The results were counter-intuitive. Increasing the cold plate thickness from 6 mm to 10 mm actually led to an *increase* in the module’s maximum temperature from just over 50°C to over 53°C. Although the coolant temperature rise was smaller for the thicker plate (0.6°C vs. 1.1°C), indicating better heat absorption, the overall cooling performance degraded. This is because, under a constant flow rate condition, increasing the channel area reduces the flow velocity, which in turn reduces the convective heat transfer coefficient. The relationship can be conceptualized by the effect on the Nusselt number in laminar flow. This demonstrates that merely increasing the cold plate thickness (and thus flow area) without proportionally increasing the pump’s flow rate is ineffective and can be detrimental to the thermal management of the EV battery pack. It also leads to increased system mass and volume, highlighting the need for holistic design optimization.
Conclusion
This study systematically investigated the impact of key parameters on the thermal performance of a liquid-cooled EV battery pack module through validated simulations. The single-cell model was first established and verified with experimental data, showing a maximum error of less than 7%. Based on this, a module-level analysis was conducted, leading to the following conclusions:
- Coolant Flow Velocity: There exists a nonlinear relationship between coolant velocity and cooling performance. Increasing the inlet flow velocity initially causes a rapid decline in both the maximum temperature and temperature difference (ΔT) within the EV battery pack. However, beyond a certain point (approximately 0.2 m/s in this study), the rate of improvement diminishes significantly. This indicates an optimal range that balances cooling performance with pump energy consumption.

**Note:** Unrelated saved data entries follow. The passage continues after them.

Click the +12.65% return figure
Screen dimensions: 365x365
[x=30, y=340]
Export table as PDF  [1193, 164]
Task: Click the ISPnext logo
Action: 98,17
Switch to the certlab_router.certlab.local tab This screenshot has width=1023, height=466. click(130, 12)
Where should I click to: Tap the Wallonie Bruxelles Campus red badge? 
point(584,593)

- Coolant Inlet Temperature: The inlet temperature of the coolant is a dominant factor. Lower coolant temperatures consistently yield lower maximum temperatures and better temperature uniformity in the EV battery pack. Actively controlling this parameter is essential for managing battery temperature under high-stress conditions like high-rate discharge.
- Cold Plate Thickness / Flow Area: Under a constant coolant volumetric flow rate, simply increasing the cold plate thickness (and thus the flow channel cross-sectional area) does not improve cooling and can even worsen it due to the consequent reduction in flow velocity and convective heat transfer. This parameter must be optimized in conjunction with the flow rate and pump capability, considering the trade-offs with system weight and volume.

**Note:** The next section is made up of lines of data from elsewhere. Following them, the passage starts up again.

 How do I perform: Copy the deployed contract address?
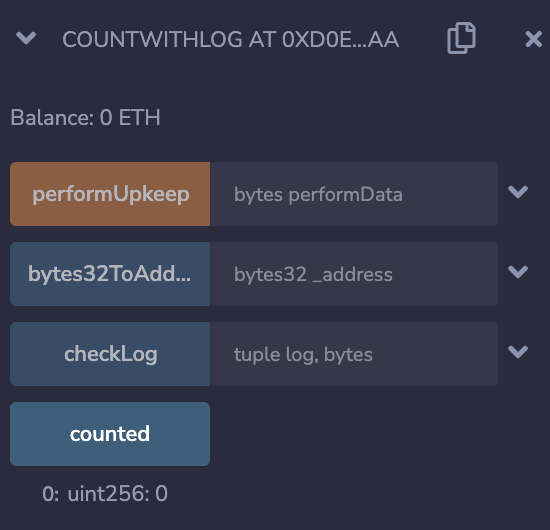click(461, 38)
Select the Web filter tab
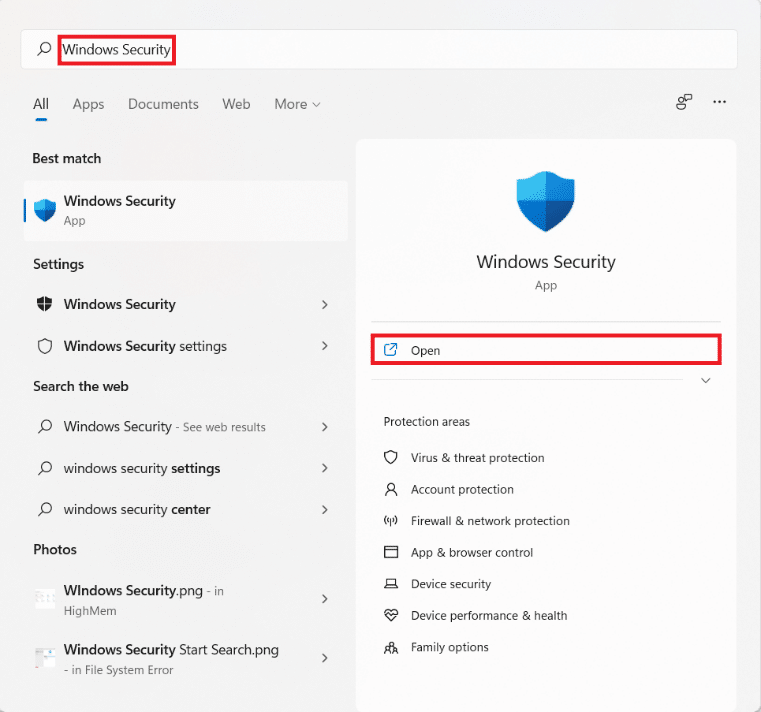This screenshot has height=712, width=761. click(x=236, y=104)
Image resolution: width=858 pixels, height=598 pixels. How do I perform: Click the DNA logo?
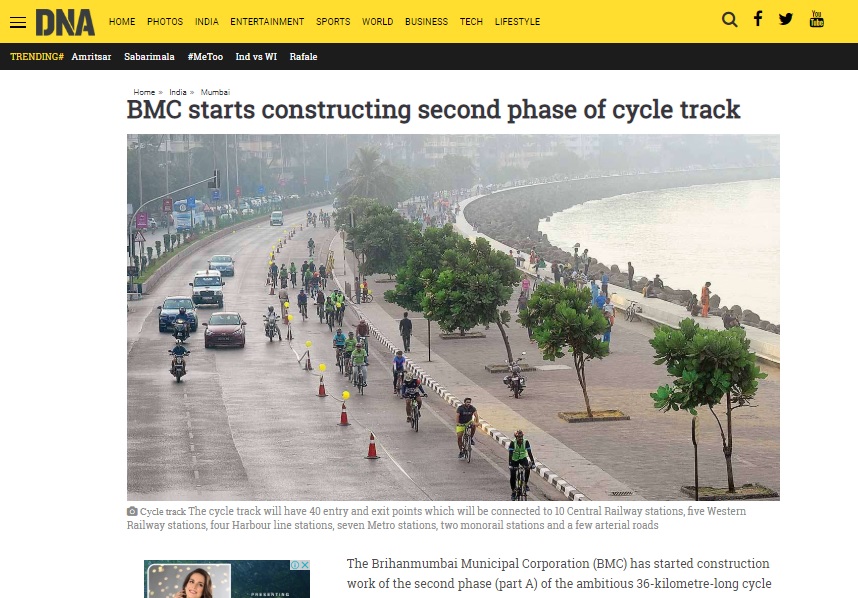65,22
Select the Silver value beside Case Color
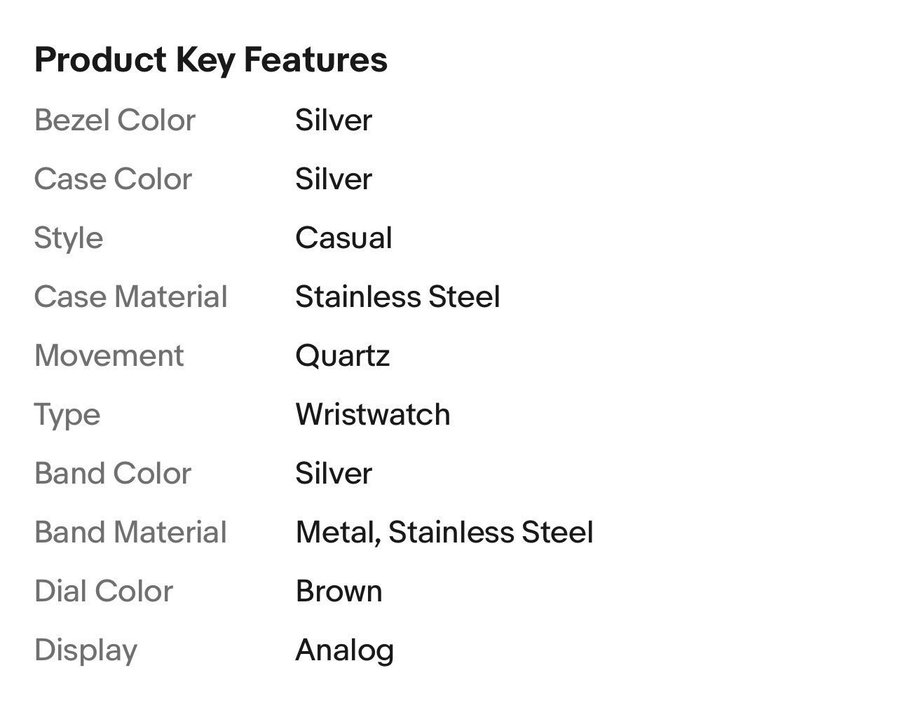Image resolution: width=900 pixels, height=710 pixels. (x=333, y=179)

In summary, effective thermal management of an EV battery pack requires a integrated approach that carefully optimizes operational parameters like coolant temperature and flow velocity alongside structural design parameters. The insights from this study provide a valuable foundation for designing more efficient, safe, and durable liquid cooling systems for electric vehicles.